* TASK DESCRIPTION
Print each entry as it appears. Images stay out of the copy.

* RECORDS FOR PROCESSING

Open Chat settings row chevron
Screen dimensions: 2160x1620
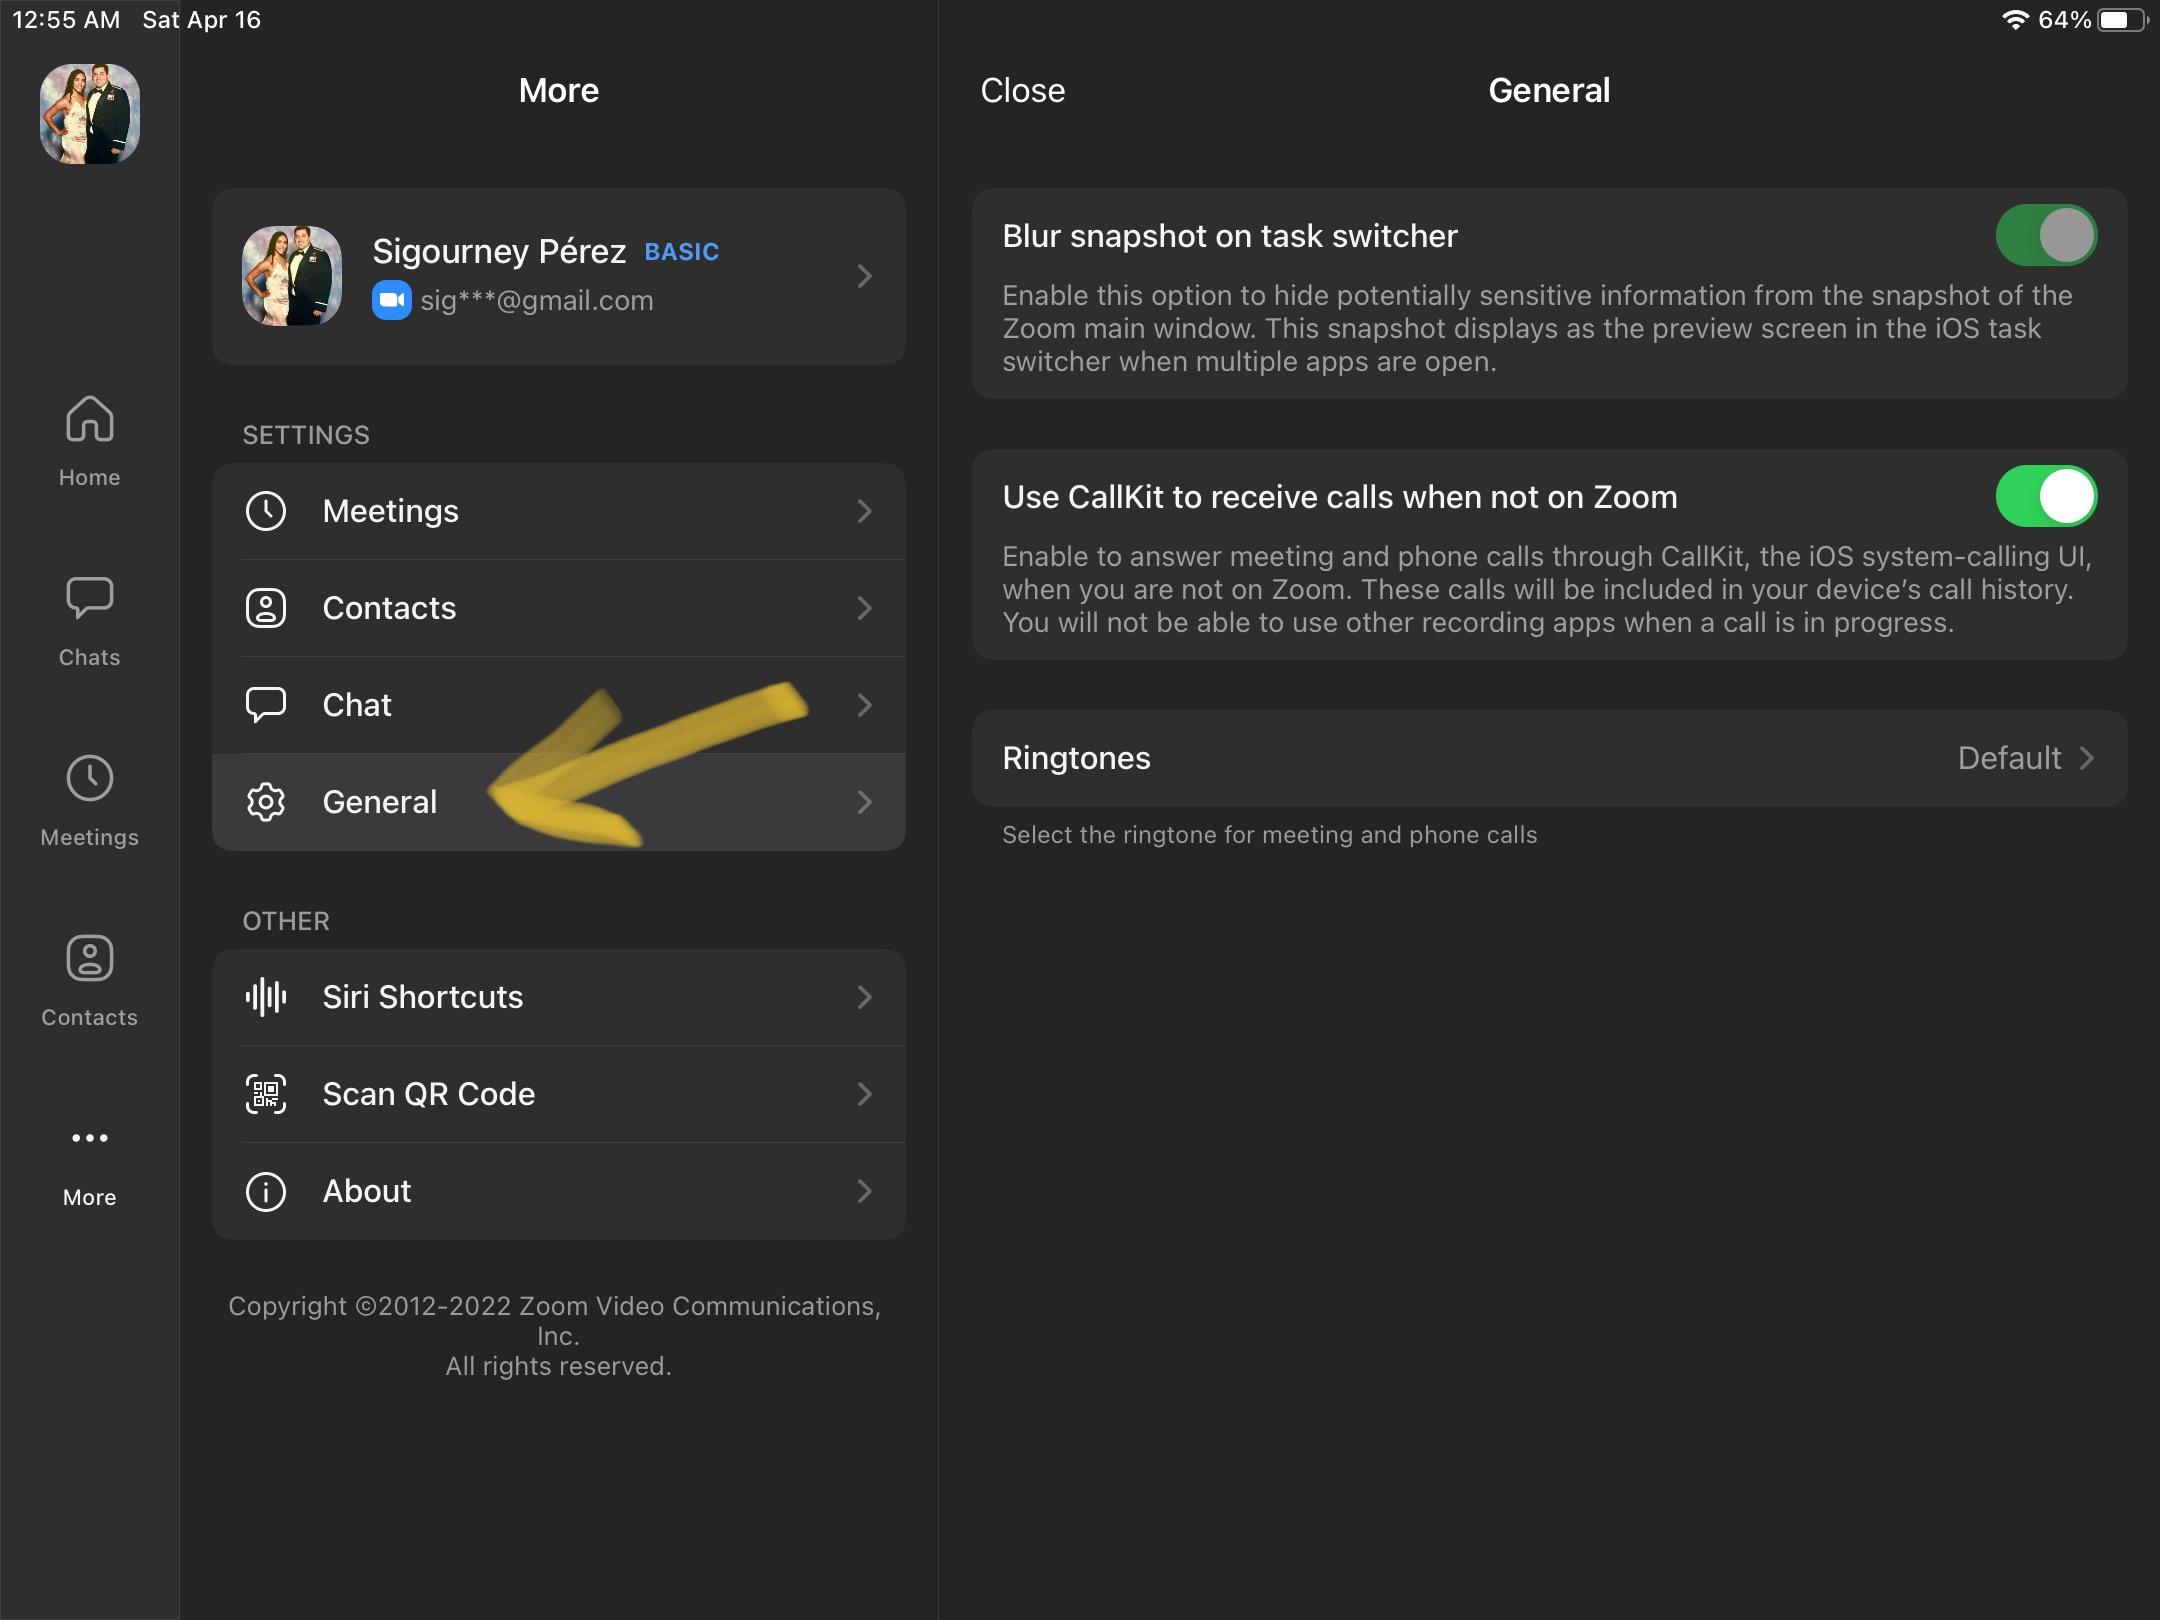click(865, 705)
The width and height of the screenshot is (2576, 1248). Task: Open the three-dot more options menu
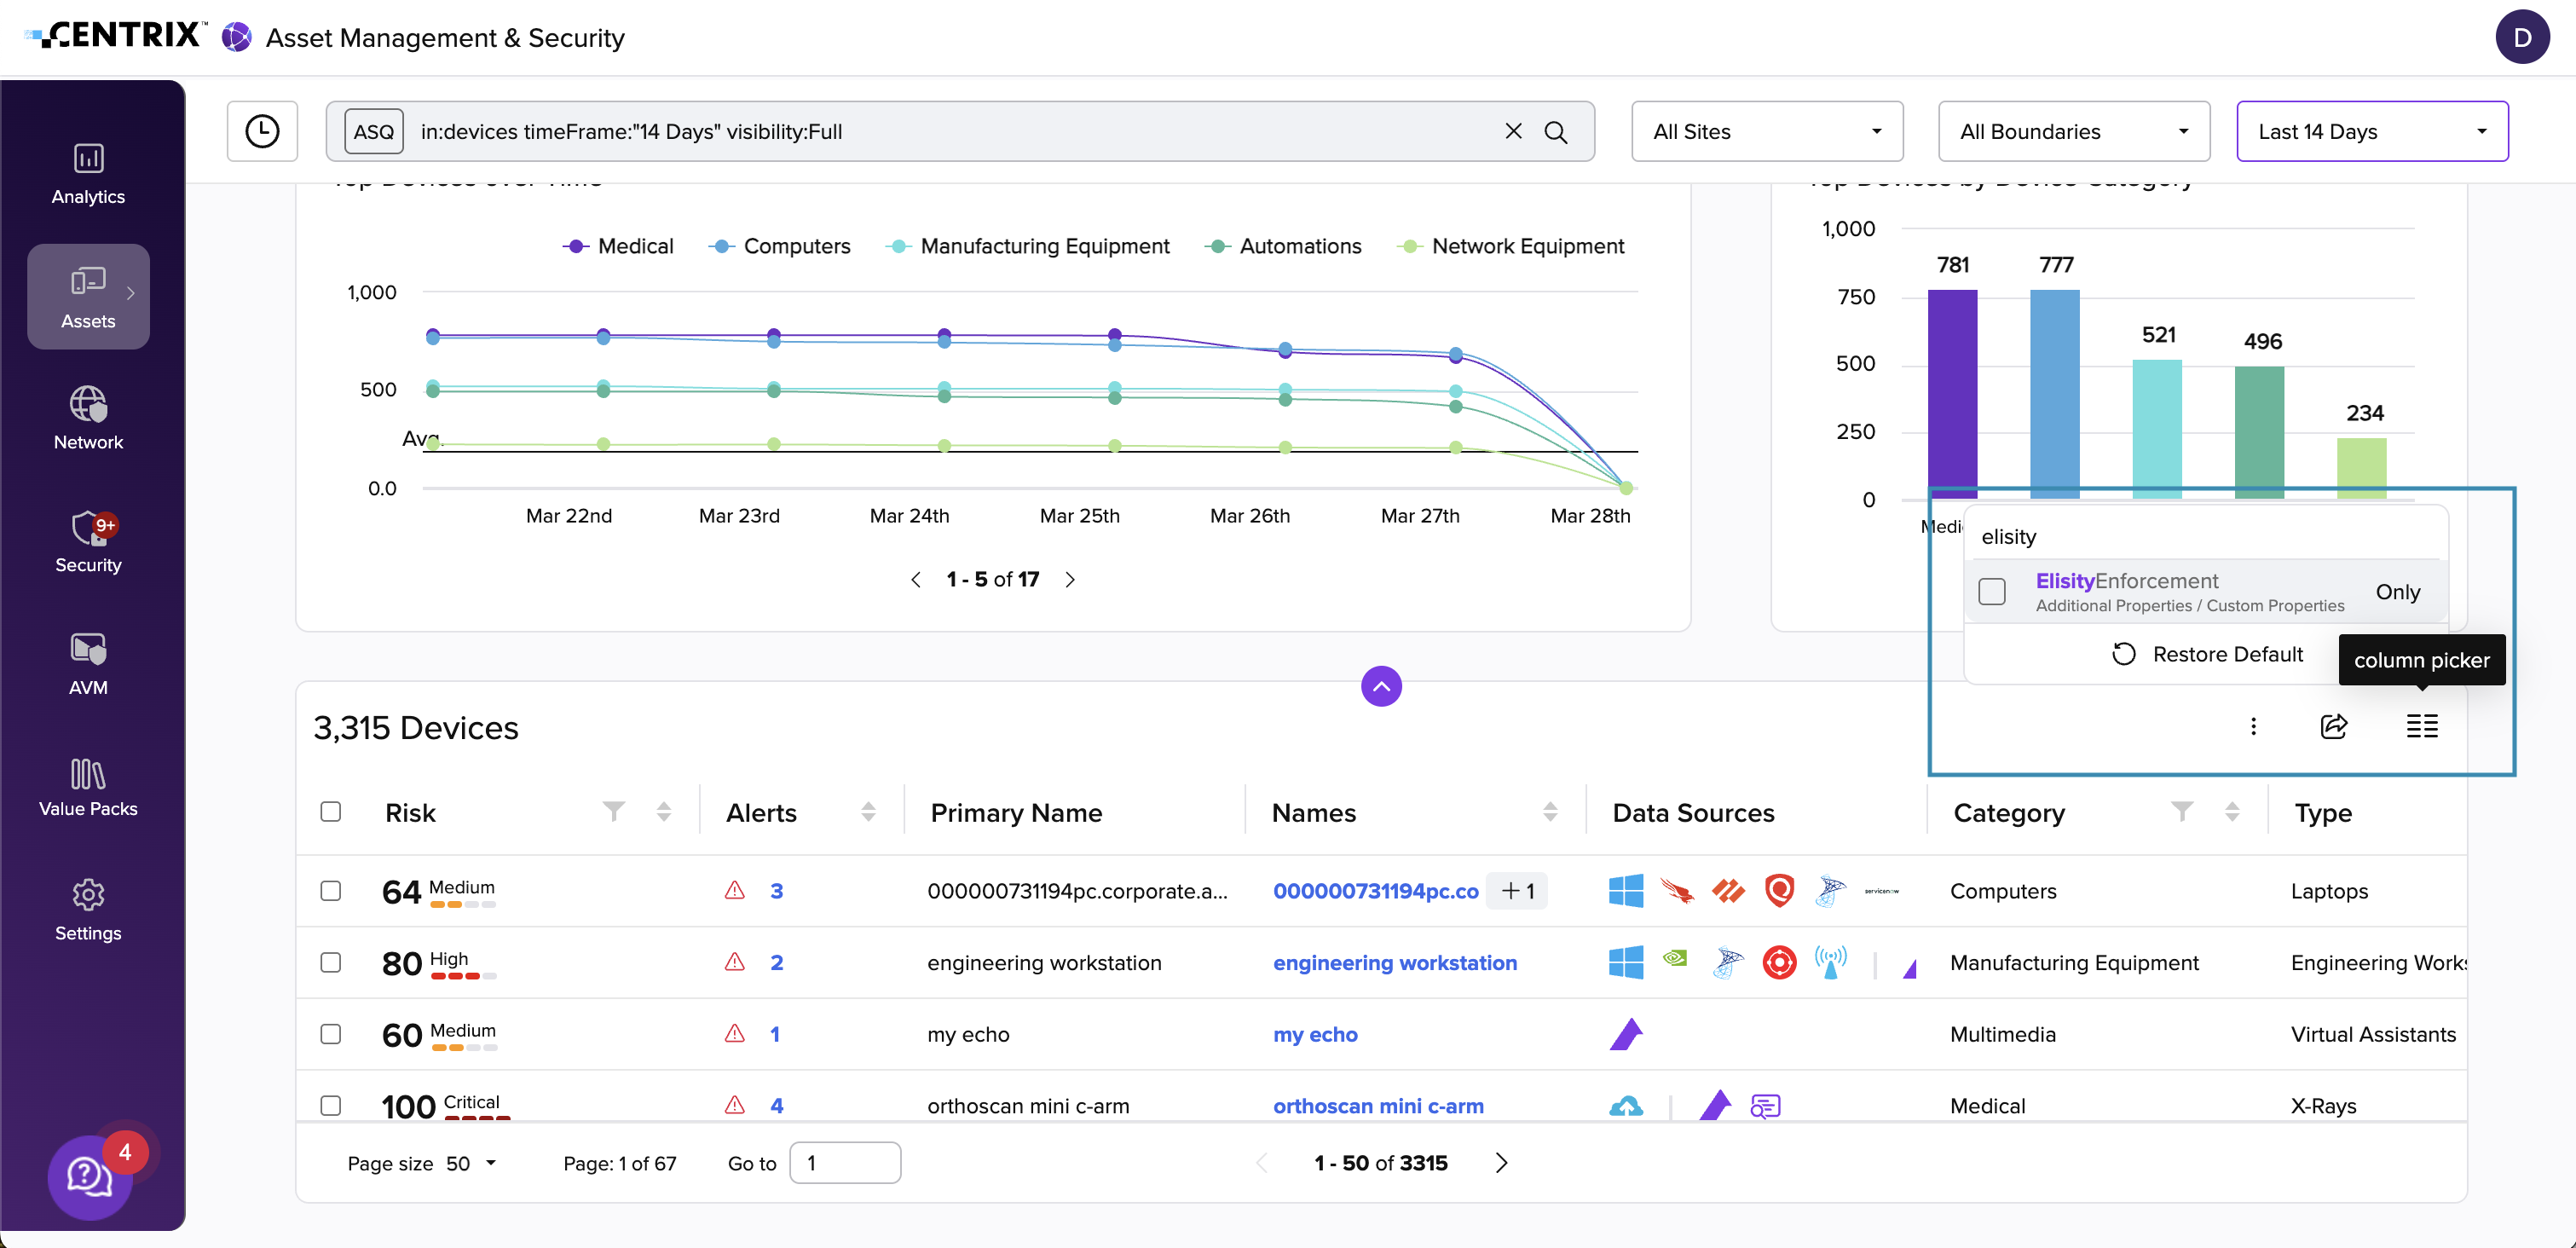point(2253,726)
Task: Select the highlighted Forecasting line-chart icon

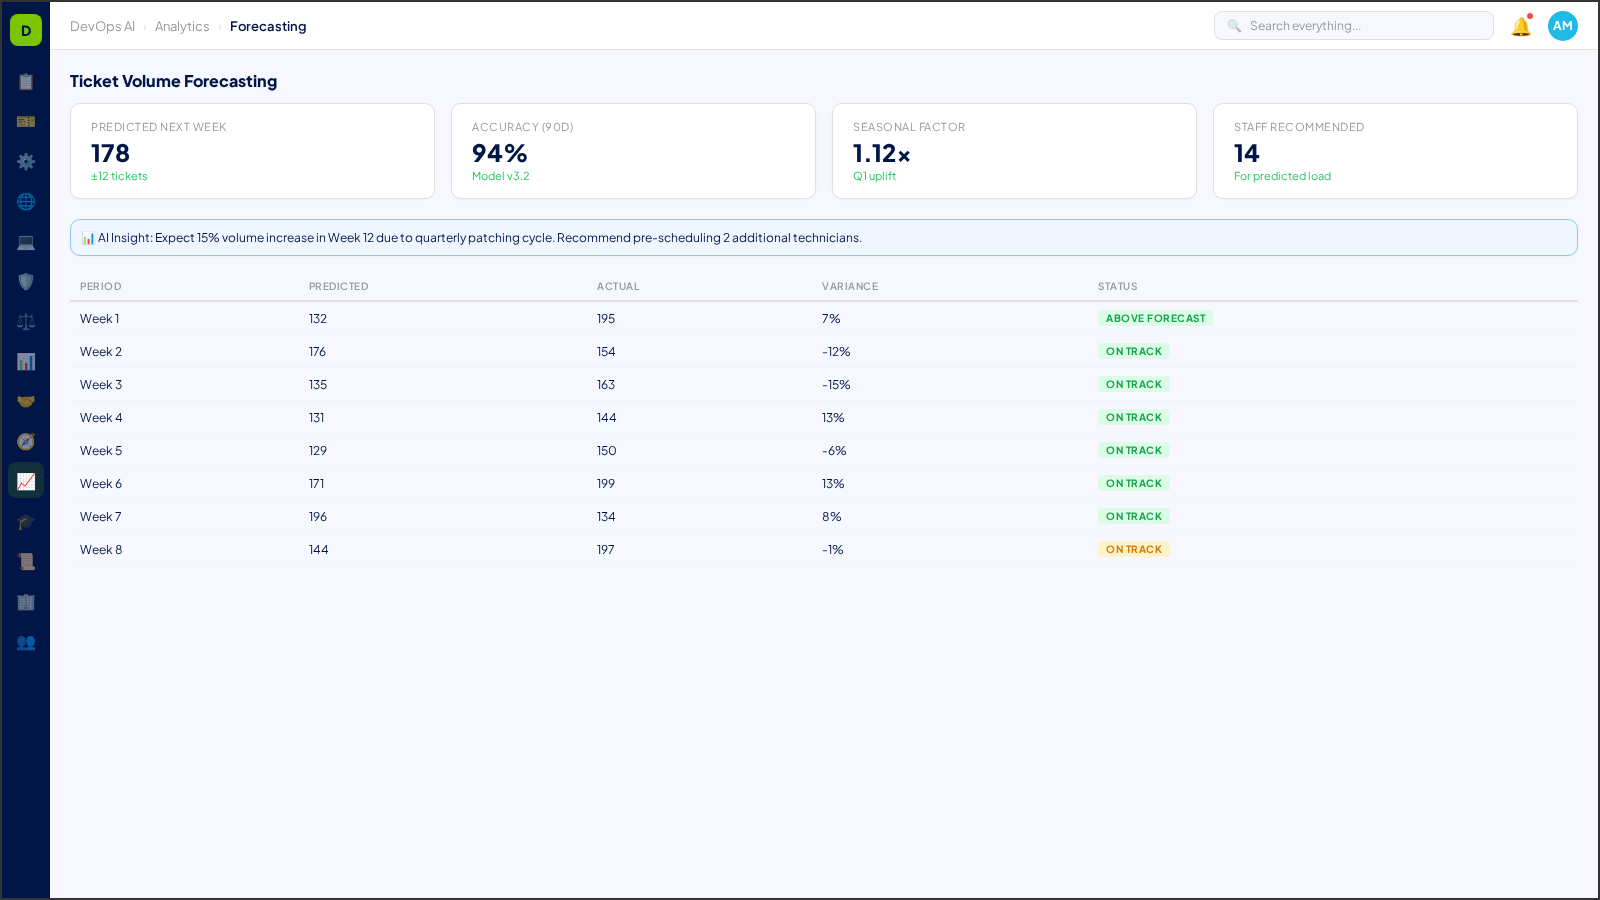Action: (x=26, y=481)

* SOLUTION
Open Chat settings row chevron
Screen dimensions: 2160x1620
click(865, 705)
The width and height of the screenshot is (2576, 1248). Task: Open the three-dot more options menu
point(2253,726)
Task: Select the highlighted Forecasting line-chart icon

Action: (x=26, y=481)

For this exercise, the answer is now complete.